MATERIAL FOR THIS TASK START

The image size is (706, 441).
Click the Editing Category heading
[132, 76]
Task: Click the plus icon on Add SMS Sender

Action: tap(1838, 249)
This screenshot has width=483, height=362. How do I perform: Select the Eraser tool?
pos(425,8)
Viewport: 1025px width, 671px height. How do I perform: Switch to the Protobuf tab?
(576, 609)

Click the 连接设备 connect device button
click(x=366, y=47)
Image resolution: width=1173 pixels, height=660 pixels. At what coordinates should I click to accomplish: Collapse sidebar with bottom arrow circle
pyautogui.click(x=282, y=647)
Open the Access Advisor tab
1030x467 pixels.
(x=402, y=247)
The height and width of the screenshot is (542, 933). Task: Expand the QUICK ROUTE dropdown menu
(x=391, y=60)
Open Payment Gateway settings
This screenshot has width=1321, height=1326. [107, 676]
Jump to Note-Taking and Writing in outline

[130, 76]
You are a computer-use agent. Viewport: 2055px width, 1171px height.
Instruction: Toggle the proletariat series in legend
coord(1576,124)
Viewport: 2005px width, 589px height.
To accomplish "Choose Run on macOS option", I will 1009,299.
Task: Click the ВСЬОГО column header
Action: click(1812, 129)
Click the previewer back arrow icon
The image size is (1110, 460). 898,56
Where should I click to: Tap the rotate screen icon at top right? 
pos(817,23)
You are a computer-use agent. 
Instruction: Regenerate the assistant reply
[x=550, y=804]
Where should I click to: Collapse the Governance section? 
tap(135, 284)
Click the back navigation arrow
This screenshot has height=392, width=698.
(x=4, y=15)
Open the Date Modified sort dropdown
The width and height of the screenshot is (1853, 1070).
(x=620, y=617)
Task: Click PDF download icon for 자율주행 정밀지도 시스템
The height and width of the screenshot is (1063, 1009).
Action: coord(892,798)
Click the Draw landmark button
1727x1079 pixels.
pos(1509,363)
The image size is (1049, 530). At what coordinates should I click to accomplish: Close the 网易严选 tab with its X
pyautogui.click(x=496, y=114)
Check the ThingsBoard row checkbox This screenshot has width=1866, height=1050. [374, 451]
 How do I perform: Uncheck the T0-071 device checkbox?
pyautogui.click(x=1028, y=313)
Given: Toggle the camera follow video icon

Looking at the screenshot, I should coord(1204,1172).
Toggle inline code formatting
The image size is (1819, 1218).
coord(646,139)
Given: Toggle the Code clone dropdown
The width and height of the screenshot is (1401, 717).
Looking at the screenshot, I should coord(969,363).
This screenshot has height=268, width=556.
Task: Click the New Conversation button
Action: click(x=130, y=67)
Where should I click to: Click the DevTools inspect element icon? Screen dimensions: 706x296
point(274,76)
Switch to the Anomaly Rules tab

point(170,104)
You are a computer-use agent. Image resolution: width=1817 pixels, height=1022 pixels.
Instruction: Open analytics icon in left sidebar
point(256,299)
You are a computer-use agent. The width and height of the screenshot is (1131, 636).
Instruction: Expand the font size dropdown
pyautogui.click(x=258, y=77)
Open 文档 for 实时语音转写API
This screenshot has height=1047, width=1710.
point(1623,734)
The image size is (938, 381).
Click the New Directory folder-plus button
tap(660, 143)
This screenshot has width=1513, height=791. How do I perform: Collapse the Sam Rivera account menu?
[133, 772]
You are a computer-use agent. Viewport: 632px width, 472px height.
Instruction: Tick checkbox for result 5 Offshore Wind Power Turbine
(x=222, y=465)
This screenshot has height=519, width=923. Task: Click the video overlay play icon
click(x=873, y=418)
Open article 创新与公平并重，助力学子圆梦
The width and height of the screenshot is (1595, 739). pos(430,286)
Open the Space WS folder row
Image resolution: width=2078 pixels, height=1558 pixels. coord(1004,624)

MATERIAL FOR THIS TASK END

__TASK BRIEF__:
Each entry must be retyped exactly as it was written above.

__SOLUTION TO THIS PROBLEM__:
The image size is (706, 441).
Click the Editing Category heading
[132, 76]
Task: Click the plus icon on Add SMS Sender

Action: tap(1838, 249)
This screenshot has width=483, height=362. How do I perform: Select the Eraser tool?
pos(425,8)
Viewport: 1025px width, 671px height. How do I perform: Switch to the Protobuf tab?
(576, 609)

Click the 连接设备 connect device button
click(x=366, y=47)
Image resolution: width=1173 pixels, height=660 pixels. At what coordinates should I click to accomplish: Collapse sidebar with bottom arrow circle
pyautogui.click(x=282, y=647)
Open the Access Advisor tab
1030x467 pixels.
(x=402, y=247)
The height and width of the screenshot is (542, 933). Task: Expand the QUICK ROUTE dropdown menu
(x=391, y=60)
Open Payment Gateway settings
This screenshot has width=1321, height=1326. [107, 676]
Jump to Note-Taking and Writing in outline

[130, 76]
You are a computer-use agent. Viewport: 2055px width, 1171px height.
Instruction: Toggle the proletariat series in legend
coord(1576,124)
Viewport: 2005px width, 589px height.
To accomplish "Choose Run on macOS option", I will 1009,299.
Task: Click the ВСЬОГО column header
Action: click(1812, 129)
Click the previewer back arrow icon
The image size is (1110, 460). 898,56
Where should I click to: Tap the rotate screen icon at top right? 
pos(817,23)
You are a computer-use agent. 
Instruction: Regenerate the assistant reply
[x=550, y=804]
Where should I click to: Collapse the Governance section? 
tap(135, 284)
Click the back navigation arrow
This screenshot has height=392, width=698.
(x=4, y=15)
Open the Date Modified sort dropdown
The width and height of the screenshot is (1853, 1070).
(x=620, y=617)
Task: Click PDF download icon for 자율주행 정밀지도 시스템
The height and width of the screenshot is (1063, 1009).
Action: coord(892,798)
Click the Draw landmark button
1727x1079 pixels.
pos(1509,363)
The image size is (1049, 530). At what coordinates should I click to accomplish: Close the 网易严选 tab with its X
pyautogui.click(x=496, y=114)
Check the ThingsBoard row checkbox This screenshot has width=1866, height=1050. [374, 451]
 How do I perform: Uncheck the T0-071 device checkbox?
pyautogui.click(x=1028, y=313)
Given: Toggle the camera follow video icon

Looking at the screenshot, I should coord(1204,1172).
Toggle inline code formatting
The image size is (1819, 1218).
coord(646,139)
Given: Toggle the Code clone dropdown
The width and height of the screenshot is (1401, 717).
Looking at the screenshot, I should coord(969,363).
This screenshot has height=268, width=556.
Task: Click the New Conversation button
Action: click(x=130, y=67)
Where should I click to: Click the DevTools inspect element icon? Screen dimensions: 706x296
point(274,76)
Switch to the Anomaly Rules tab

point(170,104)
You are a computer-use agent. Image resolution: width=1817 pixels, height=1022 pixels.
Instruction: Open analytics icon in left sidebar
point(256,299)
You are a computer-use agent. The width and height of the screenshot is (1131, 636).
Instruction: Expand the font size dropdown
pyautogui.click(x=258, y=77)
Open 文档 for 实时语音转写API
This screenshot has height=1047, width=1710.
point(1623,734)
The image size is (938, 381).
Click the New Directory folder-plus button
tap(660, 143)
This screenshot has width=1513, height=791. How do I perform: Collapse the Sam Rivera account menu?
[133, 772]
You are a computer-use agent. Viewport: 632px width, 472px height.
Instruction: Tick checkbox for result 5 Offshore Wind Power Turbine
(x=222, y=465)
This screenshot has height=519, width=923. Task: Click the video overlay play icon
click(x=873, y=418)
Open article 创新与公平并重，助力学子圆梦
The width and height of the screenshot is (1595, 739). pos(430,286)
Open the Space WS folder row
Image resolution: width=2078 pixels, height=1558 pixels. coord(1004,624)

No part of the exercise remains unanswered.